Closed mgavery closed 4 years ago

mgavery commented 4 years ago
  1. Create a CG track (bed file)
  2. Determine how many ("density") of CG in the covered region for each method
sr320 commented 4 years ago

CG gffs C1 - https://d.pr/f/aq6v1T Mcap - https://d.pr/f/sFWAa1 Pact - https://d.pr/f/g4qeyt

sr320 commented 4 years ago

Will take these into bedtools and compare to sample files. including unioned bedgraphs

hputnam commented 4 years ago

@sr320 do these files live on gannet somewhere? I am looking to wget them to the server and the dropler doesn't generate links

sr320 commented 4 years ago

Syncing up to https://gannet.fish.washington.edu/seashell/bu-github/Meth_Compare/genome-feature-files/ now

hputnam commented 4 years ago

Do they only appear when they are fully synced? Should I wait for an indicator to start downloading?
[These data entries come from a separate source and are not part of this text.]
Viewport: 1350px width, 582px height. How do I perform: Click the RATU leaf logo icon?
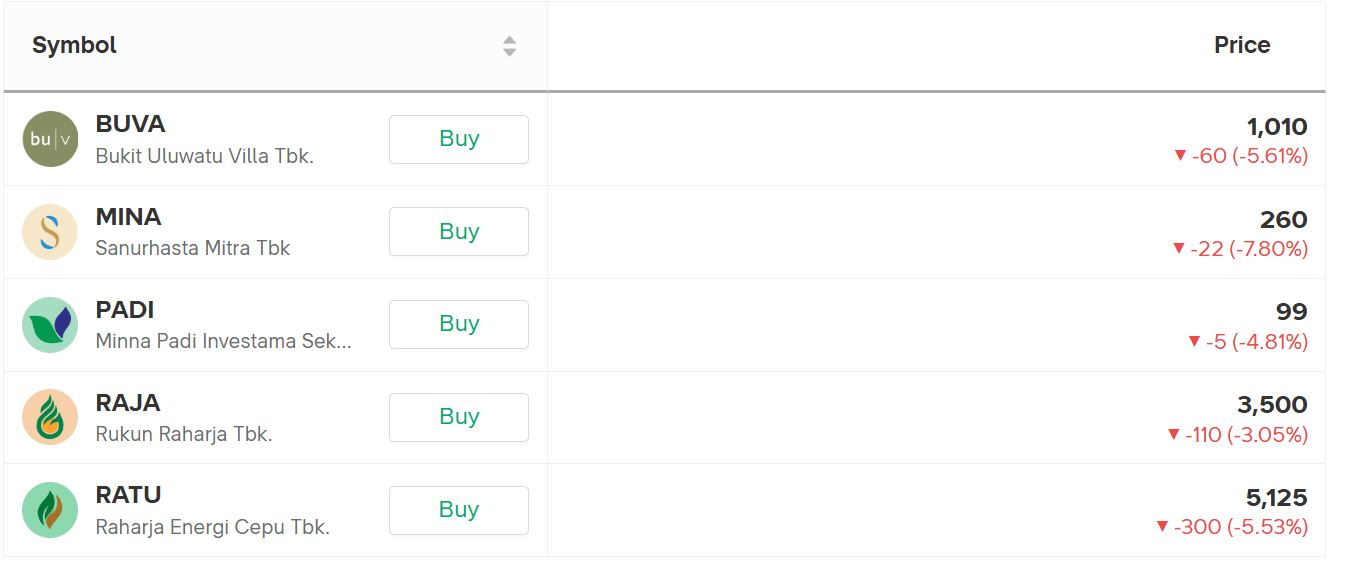click(50, 510)
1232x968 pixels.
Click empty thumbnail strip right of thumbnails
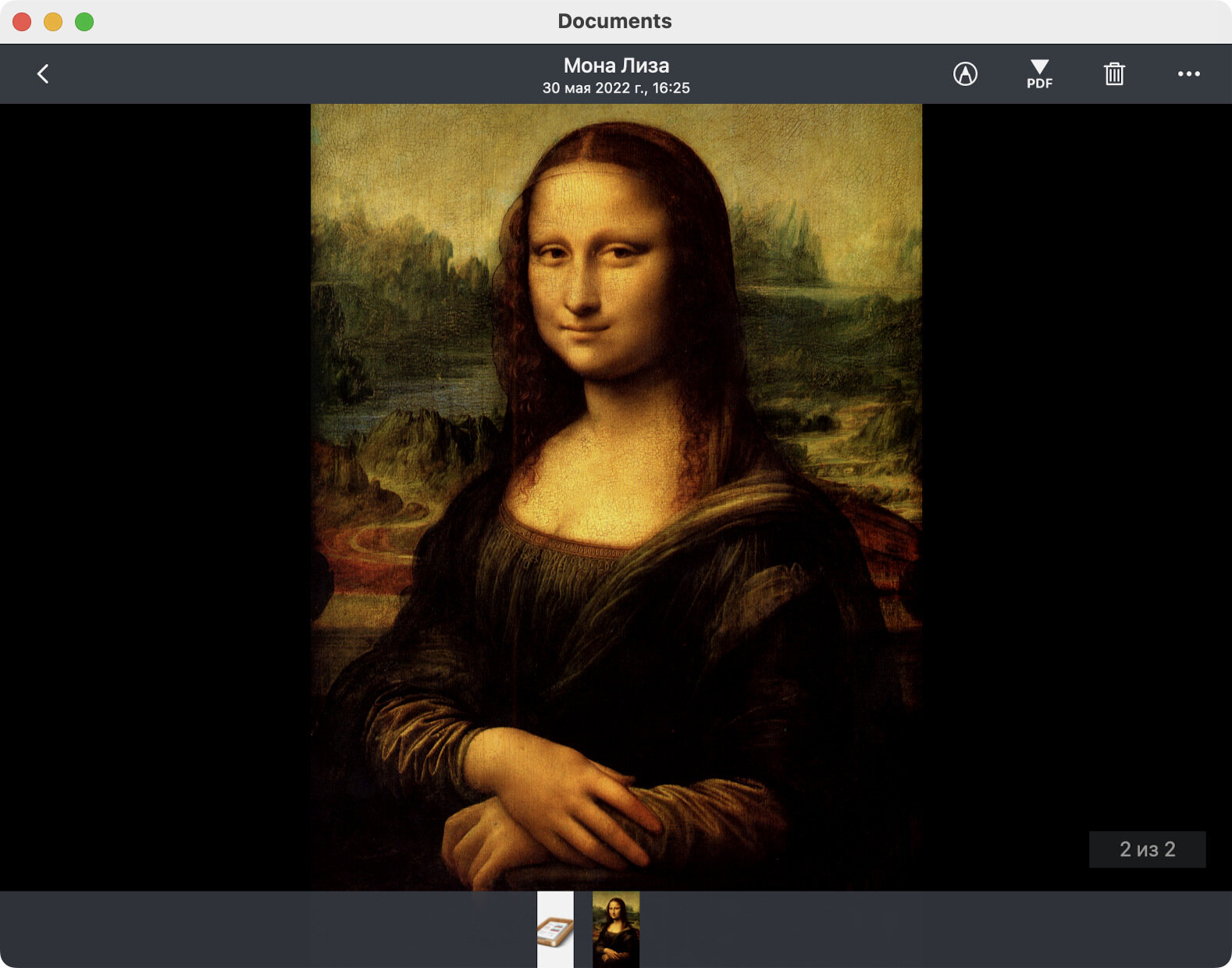[935, 929]
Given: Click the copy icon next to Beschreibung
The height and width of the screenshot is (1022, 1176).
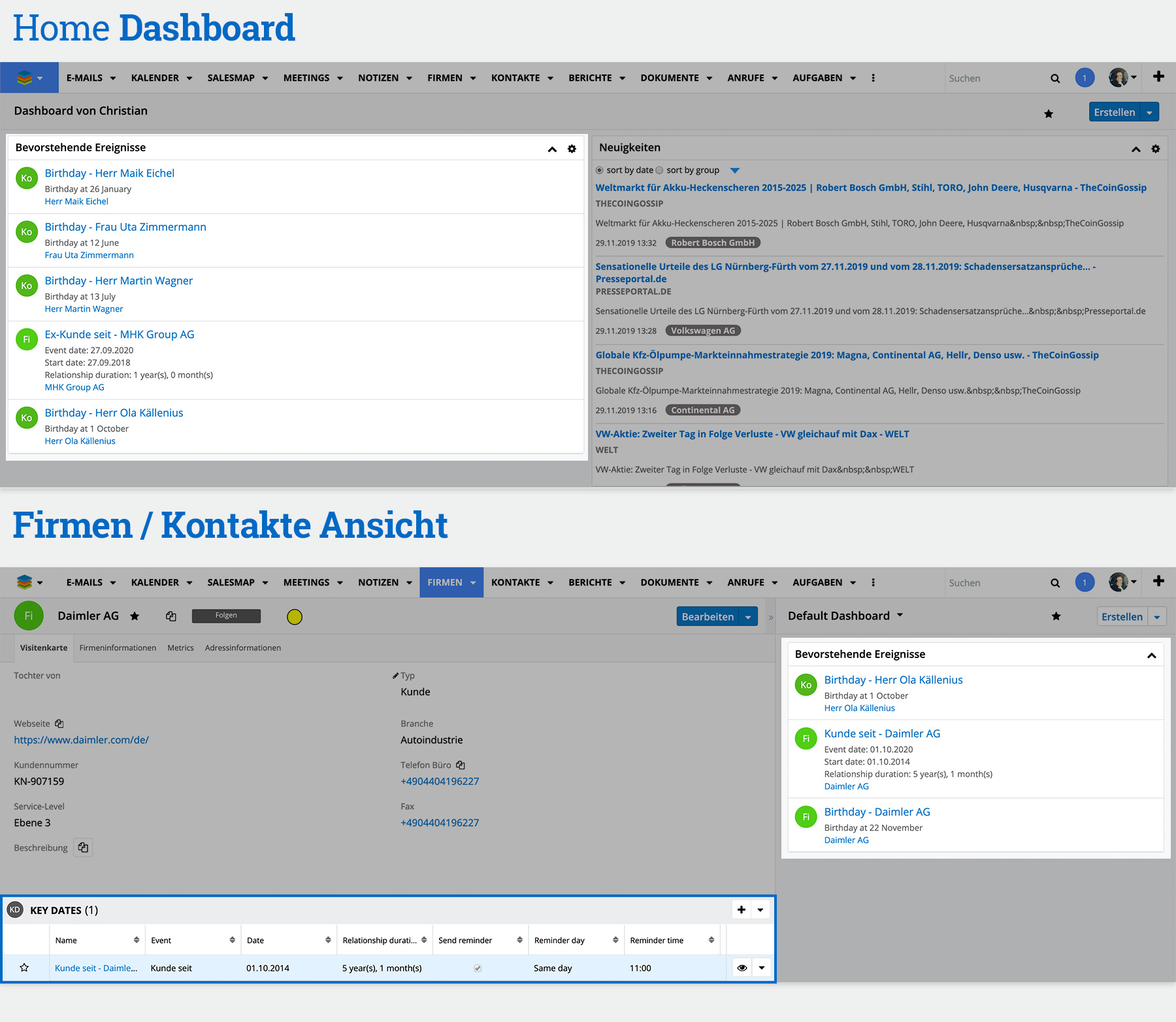Looking at the screenshot, I should coord(83,848).
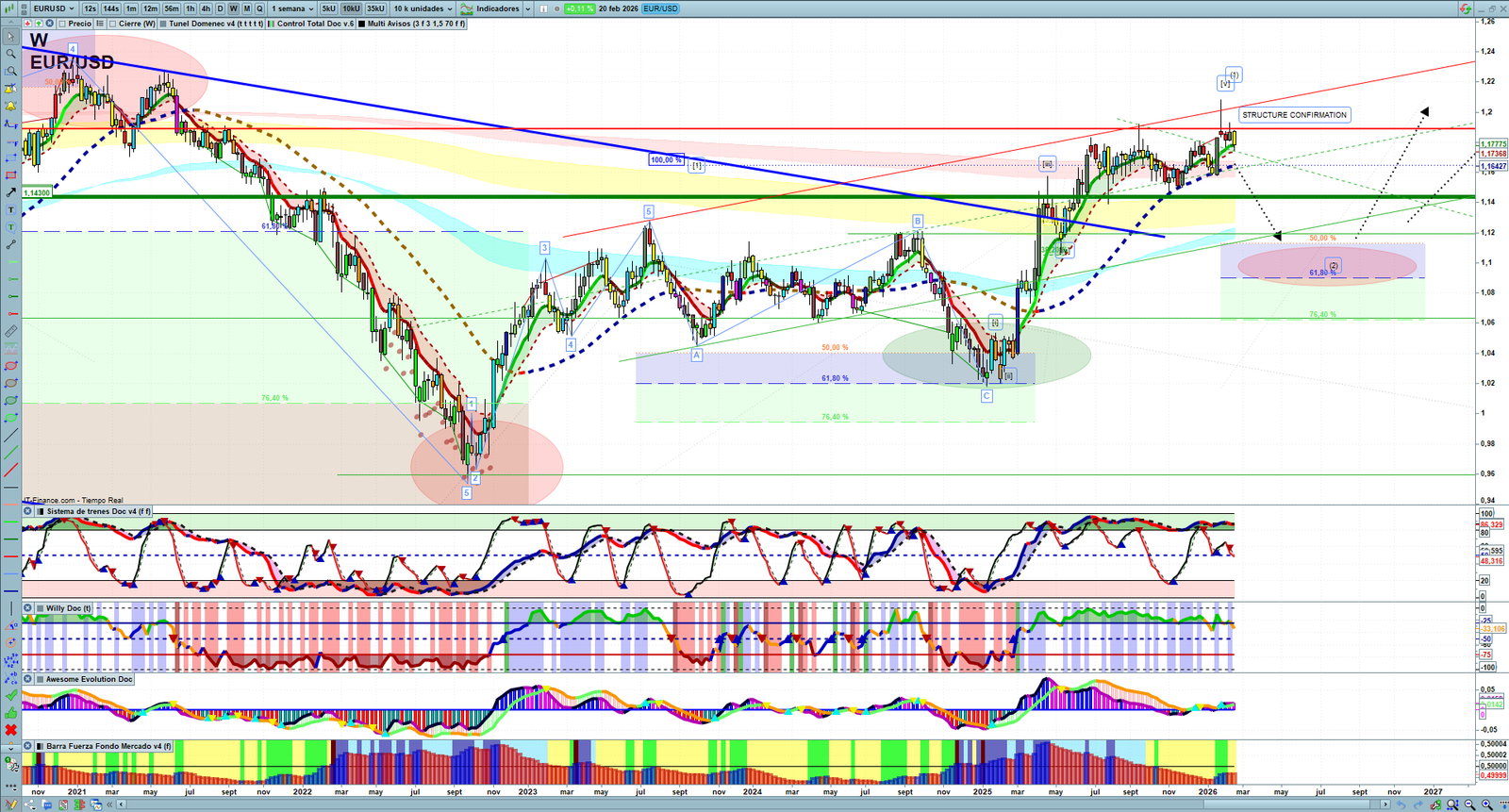Click the red X delete drawings icon
The height and width of the screenshot is (812, 1509).
click(11, 730)
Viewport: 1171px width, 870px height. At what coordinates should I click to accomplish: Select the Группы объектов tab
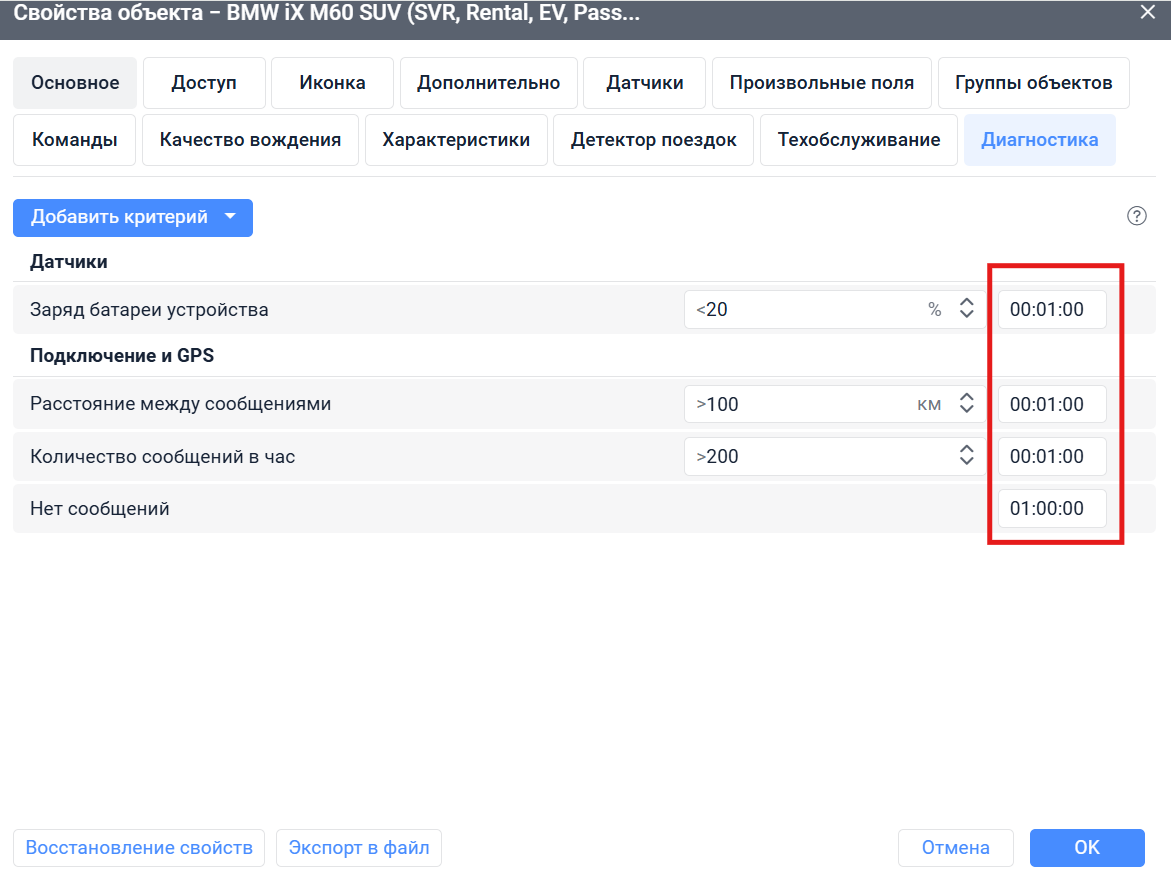pyautogui.click(x=1033, y=83)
sr320 commented 4 years ago

Best practices would have you download, md5 and confirm below to make sure exact same file.

MD5 (C1_CpG.gff) = 926ee736a6a27554ad91b1106e6b1256
MD5 (Mcap_CpG.gff) = b58ce71fea86dd966d0b6b521262ca11
MD5 (Pact_CpG.gff) = 3cd51218f6b1951a4aed2945458d93e4

I predict it will be 30 minutes before all files are there.

sr320 commented 4 years ago

nb 13-16 @ https://github.com/hputnam/Meth_Compare/tree/master/scripts Concerned about a few numbers

sr320 commented 4 years ago

Still needs attention... waiting to confirm analysis up this point is validated.